### GIVEN TEXT

Indicator	Definition	Content	Analysis of content
(**	Start of the API comment	Multiple lines of text	Recognizes text without @ as general description and follows respective indicators below for text with @
), *)	End of the API comment	N/A	N/A
@os	List of compatible OSs	{os_name}[, {os_name}]	Lists compatible operating systems separated by a comma (,) (Multiple tags can be used)
@param	Description of the parameter	{name} description (javadoc style)	Recognize the first word after a blank space as a parameter name and the following text as a parameter description (Multiple tags can be used.)
@screen	Path of the sample screenshot	{file_path}	Path of the image file. Only for one file with a relative path from the root of the source file.

As @param is commonly used in other tools such as Javadoc, we will follow existing conventions. On the other hand, we are defining rules for @os and @screen for this project. In real life, we would need more tags to produce good API documentation. Here we will leave it simple as-is for illustration purposes. After we define syntax rules and apply them to the source code, we can extract and analyze API comments based on the rules.

Customizing a parser

First step is to find comment blocks with API description in the source code and recognize the rules defined in the table above. As a feasibility test, I used Python to read and process. Seeing as how it was simpler in action than what I'd imagined, I assumed someone would have already implemented it. Bingo! I searched GitHub and found a likely open-source project called parse-comments. parse-comments extracts comment blocks from Javascript-type source code and analyzes Javadoc and JSDoc-like tags to produce JSON objects. It only allowed /** ... */ or /** ... **/ as a comment indicator so this had to be dealt with. Since it has to be modified anyway, we'll let users define the syntax for comments. To this end, two things have to be done.

First, update parse-comments so that we can define our own syntax for comment blocks. We could accomplish this task by changing only a few lines of the code.

Second, implement an extractor that recognizes comments based on the syntax rules of the new script. This extractor will let parse-comments know where API comments exist in the given source code. We could use the basic extractor of parse-comments for comments, starting with /**. But, we need a customized extractor for this project as we need to extract comments, starting with(**.

To-do list for customized extractor

We implemented a customized extractor to recognize comments using different syntaxes. This extractor should generate the following objects after finding comment blocks that start and end with (** and *) in the given source code.

Name	Value
type	Comment block for 'CommentBlock', inline comment for 'CommentLine'
value	Text string in the comment excluding `(`, `)`
range[]	Text string in the comment excluding `(`, `)`
loc{}	Object representing the location of the comment in the text string with the number of lines/columns
loc.start{}	Start of the comment in the text string including `(**`
loc.start.line	Line number of the start of the comment in the text string
loc.start.column	Column number of the start of the comment in the text string
loc.end.line{}	End of the comment in the text string including `**)`
loc.end.line	Line number of the end of the context subject to analysis in the text string
loc.end.column	Column number of the end of the context subject to analysis in the text string

We'll get the following location information when this is applied to the API comment example in the beginning of this post. It is presented in an array as there are multiple API comments.

[{
    type: 'CommentBlock',
    range: [ 0, 138 ],
    loc: {
        start: { line: 1, column: 1 },
        end: { line: 6, column: 3 }
    },
    value: '
' +
        'Function requesting to give the code instead of just words.

### Collected data
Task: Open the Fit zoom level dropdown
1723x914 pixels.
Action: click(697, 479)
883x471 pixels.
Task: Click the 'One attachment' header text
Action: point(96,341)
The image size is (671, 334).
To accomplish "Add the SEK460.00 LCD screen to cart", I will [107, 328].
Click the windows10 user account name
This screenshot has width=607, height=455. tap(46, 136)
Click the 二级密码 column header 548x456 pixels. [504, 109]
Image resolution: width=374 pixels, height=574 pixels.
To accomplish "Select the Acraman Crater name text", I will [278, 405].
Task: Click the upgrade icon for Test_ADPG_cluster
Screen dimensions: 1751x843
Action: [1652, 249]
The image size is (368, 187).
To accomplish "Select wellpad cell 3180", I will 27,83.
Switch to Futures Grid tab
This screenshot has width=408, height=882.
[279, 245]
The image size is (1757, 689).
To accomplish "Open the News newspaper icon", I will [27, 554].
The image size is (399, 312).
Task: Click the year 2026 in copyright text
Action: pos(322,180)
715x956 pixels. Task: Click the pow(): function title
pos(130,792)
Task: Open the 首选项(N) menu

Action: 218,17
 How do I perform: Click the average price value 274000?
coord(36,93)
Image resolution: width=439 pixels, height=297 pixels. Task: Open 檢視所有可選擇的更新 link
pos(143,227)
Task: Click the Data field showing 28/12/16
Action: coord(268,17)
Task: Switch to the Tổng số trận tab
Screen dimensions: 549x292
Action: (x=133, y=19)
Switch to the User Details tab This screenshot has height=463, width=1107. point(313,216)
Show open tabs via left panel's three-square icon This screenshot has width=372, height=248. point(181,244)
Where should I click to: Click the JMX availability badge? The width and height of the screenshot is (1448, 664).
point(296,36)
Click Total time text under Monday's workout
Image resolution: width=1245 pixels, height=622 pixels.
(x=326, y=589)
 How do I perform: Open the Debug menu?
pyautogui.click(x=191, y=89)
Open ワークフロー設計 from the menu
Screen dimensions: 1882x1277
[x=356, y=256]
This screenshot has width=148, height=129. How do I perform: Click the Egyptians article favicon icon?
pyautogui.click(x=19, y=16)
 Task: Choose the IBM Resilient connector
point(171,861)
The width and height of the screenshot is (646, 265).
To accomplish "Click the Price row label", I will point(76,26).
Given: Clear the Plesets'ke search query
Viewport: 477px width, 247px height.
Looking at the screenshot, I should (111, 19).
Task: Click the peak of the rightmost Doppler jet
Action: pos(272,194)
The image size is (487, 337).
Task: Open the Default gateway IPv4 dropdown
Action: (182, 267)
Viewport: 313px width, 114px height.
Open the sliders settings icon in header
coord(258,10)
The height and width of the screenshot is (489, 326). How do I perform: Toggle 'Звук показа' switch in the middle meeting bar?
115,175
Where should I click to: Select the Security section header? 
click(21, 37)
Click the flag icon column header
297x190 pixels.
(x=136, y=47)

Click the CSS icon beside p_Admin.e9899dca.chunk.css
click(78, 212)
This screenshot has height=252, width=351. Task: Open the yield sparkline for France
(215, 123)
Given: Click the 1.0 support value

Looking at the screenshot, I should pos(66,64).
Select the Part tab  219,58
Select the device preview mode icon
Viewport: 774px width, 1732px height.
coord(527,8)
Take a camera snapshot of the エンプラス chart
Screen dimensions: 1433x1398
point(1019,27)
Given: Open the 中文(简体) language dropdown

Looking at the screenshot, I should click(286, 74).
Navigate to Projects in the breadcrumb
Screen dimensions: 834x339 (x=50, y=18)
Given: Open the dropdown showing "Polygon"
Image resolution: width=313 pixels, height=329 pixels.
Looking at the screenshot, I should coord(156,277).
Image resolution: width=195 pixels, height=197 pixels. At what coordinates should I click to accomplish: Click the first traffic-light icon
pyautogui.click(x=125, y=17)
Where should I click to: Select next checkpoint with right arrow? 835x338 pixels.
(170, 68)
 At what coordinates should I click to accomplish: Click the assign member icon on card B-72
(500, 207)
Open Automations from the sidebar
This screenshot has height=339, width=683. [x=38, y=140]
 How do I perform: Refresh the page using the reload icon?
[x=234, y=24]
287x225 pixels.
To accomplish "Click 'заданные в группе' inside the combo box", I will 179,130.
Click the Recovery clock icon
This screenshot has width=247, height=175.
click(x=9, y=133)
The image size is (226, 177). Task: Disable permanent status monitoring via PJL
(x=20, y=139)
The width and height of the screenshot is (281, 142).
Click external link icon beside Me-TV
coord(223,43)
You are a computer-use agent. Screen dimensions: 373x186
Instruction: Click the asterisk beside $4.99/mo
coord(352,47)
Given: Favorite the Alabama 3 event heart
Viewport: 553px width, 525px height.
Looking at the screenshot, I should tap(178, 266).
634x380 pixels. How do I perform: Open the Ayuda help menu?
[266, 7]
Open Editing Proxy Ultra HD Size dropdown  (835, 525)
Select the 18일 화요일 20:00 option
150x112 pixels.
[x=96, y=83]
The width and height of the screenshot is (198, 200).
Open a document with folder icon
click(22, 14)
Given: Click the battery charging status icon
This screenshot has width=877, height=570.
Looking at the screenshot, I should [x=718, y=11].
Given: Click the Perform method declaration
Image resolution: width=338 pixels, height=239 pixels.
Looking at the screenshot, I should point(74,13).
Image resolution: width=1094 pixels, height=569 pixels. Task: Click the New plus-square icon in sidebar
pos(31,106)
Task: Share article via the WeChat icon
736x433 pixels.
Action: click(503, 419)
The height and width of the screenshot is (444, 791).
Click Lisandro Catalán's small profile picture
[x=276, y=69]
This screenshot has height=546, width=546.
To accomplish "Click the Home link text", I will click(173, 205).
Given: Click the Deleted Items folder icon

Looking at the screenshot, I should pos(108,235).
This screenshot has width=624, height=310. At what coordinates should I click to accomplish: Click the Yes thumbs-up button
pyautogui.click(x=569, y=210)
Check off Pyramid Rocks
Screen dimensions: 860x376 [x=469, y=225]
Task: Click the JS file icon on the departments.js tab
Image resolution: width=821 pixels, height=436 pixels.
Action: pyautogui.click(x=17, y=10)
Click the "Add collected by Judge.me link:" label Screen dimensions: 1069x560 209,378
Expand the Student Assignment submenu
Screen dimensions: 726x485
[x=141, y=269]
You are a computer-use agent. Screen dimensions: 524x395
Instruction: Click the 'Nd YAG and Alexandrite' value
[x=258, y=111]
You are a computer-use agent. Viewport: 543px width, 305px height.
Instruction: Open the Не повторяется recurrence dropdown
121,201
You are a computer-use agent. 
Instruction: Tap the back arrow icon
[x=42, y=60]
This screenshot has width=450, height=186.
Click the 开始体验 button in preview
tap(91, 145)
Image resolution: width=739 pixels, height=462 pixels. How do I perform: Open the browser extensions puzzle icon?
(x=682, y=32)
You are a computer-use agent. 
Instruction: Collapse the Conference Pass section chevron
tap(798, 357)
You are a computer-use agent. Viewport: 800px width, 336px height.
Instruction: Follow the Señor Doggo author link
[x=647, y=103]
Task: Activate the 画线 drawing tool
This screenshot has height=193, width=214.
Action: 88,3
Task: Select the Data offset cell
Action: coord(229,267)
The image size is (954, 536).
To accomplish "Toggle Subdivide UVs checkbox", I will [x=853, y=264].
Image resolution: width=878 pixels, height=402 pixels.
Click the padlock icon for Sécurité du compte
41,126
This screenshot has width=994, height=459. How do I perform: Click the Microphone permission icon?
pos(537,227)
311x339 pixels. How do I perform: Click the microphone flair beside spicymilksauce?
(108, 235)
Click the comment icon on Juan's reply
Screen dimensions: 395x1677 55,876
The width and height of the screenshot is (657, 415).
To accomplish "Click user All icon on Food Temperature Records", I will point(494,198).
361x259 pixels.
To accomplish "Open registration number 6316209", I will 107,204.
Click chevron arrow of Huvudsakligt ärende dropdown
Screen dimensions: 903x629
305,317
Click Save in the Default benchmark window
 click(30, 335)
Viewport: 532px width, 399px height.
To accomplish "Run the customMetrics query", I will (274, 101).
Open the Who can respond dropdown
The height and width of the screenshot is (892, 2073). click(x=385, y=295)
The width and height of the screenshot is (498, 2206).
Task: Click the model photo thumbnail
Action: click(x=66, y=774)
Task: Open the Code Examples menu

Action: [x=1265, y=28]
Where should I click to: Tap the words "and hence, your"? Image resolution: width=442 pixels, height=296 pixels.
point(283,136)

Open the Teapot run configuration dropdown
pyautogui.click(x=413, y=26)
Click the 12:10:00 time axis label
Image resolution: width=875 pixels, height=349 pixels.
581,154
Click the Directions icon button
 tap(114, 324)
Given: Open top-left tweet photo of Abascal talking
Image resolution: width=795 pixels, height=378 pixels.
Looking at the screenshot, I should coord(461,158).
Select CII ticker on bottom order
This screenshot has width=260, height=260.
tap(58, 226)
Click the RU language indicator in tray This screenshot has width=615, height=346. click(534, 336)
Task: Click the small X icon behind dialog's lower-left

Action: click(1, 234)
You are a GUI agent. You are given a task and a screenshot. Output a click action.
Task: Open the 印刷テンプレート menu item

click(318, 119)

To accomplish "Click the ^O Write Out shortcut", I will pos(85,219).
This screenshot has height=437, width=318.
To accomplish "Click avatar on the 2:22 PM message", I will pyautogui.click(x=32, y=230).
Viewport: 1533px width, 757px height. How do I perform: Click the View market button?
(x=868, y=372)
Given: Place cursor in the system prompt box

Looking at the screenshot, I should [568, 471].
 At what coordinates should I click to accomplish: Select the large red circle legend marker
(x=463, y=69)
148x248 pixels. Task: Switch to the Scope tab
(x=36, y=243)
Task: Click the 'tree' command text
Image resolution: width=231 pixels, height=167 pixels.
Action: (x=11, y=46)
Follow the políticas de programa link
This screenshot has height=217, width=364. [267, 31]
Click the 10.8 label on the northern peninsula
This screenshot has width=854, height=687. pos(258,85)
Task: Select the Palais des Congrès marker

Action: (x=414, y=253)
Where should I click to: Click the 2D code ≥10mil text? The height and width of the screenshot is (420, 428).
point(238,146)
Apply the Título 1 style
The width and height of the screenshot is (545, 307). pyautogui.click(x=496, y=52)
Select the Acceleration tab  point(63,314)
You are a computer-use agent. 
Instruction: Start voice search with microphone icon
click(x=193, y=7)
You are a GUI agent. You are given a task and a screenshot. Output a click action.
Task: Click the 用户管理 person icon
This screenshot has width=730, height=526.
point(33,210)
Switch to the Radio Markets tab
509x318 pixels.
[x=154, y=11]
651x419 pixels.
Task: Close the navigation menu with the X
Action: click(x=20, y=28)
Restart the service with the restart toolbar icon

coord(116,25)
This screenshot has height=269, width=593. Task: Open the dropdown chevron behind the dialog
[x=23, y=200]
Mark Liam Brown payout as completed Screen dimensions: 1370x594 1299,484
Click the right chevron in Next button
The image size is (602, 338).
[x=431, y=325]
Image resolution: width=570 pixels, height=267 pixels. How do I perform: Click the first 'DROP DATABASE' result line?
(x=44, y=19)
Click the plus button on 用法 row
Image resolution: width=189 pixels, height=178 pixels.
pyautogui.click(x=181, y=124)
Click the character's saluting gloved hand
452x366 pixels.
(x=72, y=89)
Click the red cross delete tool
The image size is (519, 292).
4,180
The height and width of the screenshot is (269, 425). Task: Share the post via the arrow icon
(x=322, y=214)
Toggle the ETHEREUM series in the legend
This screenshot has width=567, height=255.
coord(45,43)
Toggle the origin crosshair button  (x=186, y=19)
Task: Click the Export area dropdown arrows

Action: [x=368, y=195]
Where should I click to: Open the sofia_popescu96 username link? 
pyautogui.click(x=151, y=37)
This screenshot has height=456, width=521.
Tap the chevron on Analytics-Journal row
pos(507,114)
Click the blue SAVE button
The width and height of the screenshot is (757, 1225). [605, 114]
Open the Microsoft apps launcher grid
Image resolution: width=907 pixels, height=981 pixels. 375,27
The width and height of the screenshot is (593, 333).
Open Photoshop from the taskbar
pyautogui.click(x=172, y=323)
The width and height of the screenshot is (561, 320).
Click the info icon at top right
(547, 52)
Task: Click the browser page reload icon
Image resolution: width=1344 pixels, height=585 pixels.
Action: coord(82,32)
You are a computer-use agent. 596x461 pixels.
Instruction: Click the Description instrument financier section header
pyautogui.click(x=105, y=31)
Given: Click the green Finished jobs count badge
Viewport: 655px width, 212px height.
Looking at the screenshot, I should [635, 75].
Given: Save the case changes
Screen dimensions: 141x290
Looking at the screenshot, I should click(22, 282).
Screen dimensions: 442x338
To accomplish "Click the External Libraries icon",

### SHORT TASK
Decide whether each statement agrees with the text on parsing API comments. Answer yes or no for each, and quote the words of the text that settle it.
1. The rules for @os and @screen are taken from Javadoc conventions.
2. Before it was changed, parse-comments accepted only /** ... */ or /** ... **/ as a comment indicator.
3. The @screen tag can give paths to several image files.

### SOLUTION FOR THIS EXERCISE
1. No: "On the other hand, we are defining rules for @os and @screen for this project."
2. Yes: "It only allowed /** ... */ or /** ... **/ as a comment indicator"
3. No: "Only for one file with a relative path from the root of the source file."